= Leonardo Marinelli =

Leonardo Marinelli was a Commander for the Guardia di Finanza in Tirano, Italy. In 1943, he greatly assisted in the liberation of Jews from an internment camp in Aprica.

==Liberation of the Jews==
Leonardo Marinelli was a Commander in the Guardia di Finanza in 1943. He was stationed in Tirano and was in charge of the internment camp in Aprica. On September 12, Pope Pius XII sent Giuseppe Carozzi, a young Italian priest with a secret request. The Pope wanted Marinelli to liberate 300 Yugoslavian Jews from the internment camp and give them safe passage into Switzerland. Marinelli went against strict Nazi orders forbidding Jews, prisoners of war, or anyone who had not joined Benito Mussolini's northern Italian Republic of Salo from crossing the border, and that same night let them escape from the camp. Leonardo's diary states that he even ordered guards to help carry the belongings of the Jews. After four days of travelling through unbeaten paths, the prisoners, being primarily led by Carozzi and another priest, Cirillo Vitalini, along with the help of Marinelli, safely managed to cross into Switzerland.

==Escape to Switzerland==
Following the escape of the Jewish prisoners, the Nazis, who had not yet mobilized in that region, began sending more and more troops in an effort to stop illegal border crossings.
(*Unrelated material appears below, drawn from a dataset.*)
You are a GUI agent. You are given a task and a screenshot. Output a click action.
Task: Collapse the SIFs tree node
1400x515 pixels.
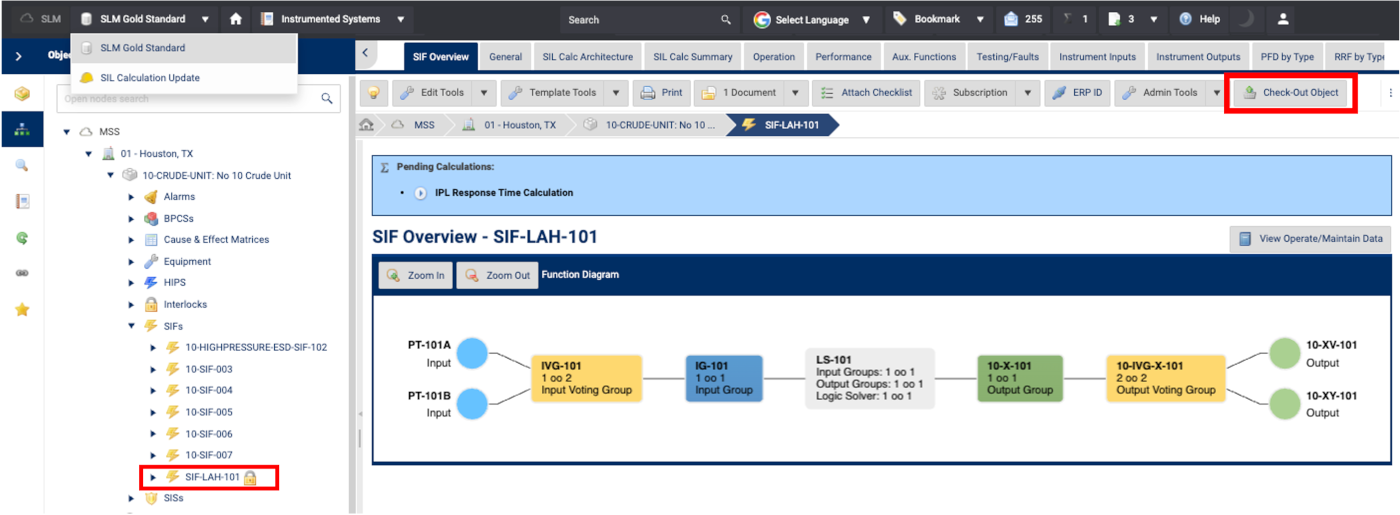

They also put into effect a decree which proclaimed that anyone helping the Jews would be put to death. A captain from the SS confronted Marinelli, asking for collaboration and information. Marinelli agreed to his requests, and the SS captain left. Marinelli, seeing the upcoming danger, decided it was best to leave. On the 22 of September, of that same year, Marinelli, along with his family, fled to Switzerland. He remained in a refugee camp until 4 July 1945.

==References (MLA)==
- "Gli Auti Ai Profughi Ebrei Ed Ai Perseguitati." Guardia Di Finanza. Guardia Di Finanza. Web. 18 April 2010.
- Luciani, Luciano, and Gerardo Severino. Gli Aiuti Ai Profughi Ebrei E Ai Perseguitati. Rome: Museo Storico Della Guardia Di Finanza, 2005. Print.
- Marchione, Margherita. Man of Peace: Pope Pius XII. New York: Paulist, 2004. Print.
- "Pope Pius XII." Jewish Virtual Library. American-Israeli Cooperative Enterprise. Web. 18 April 2010.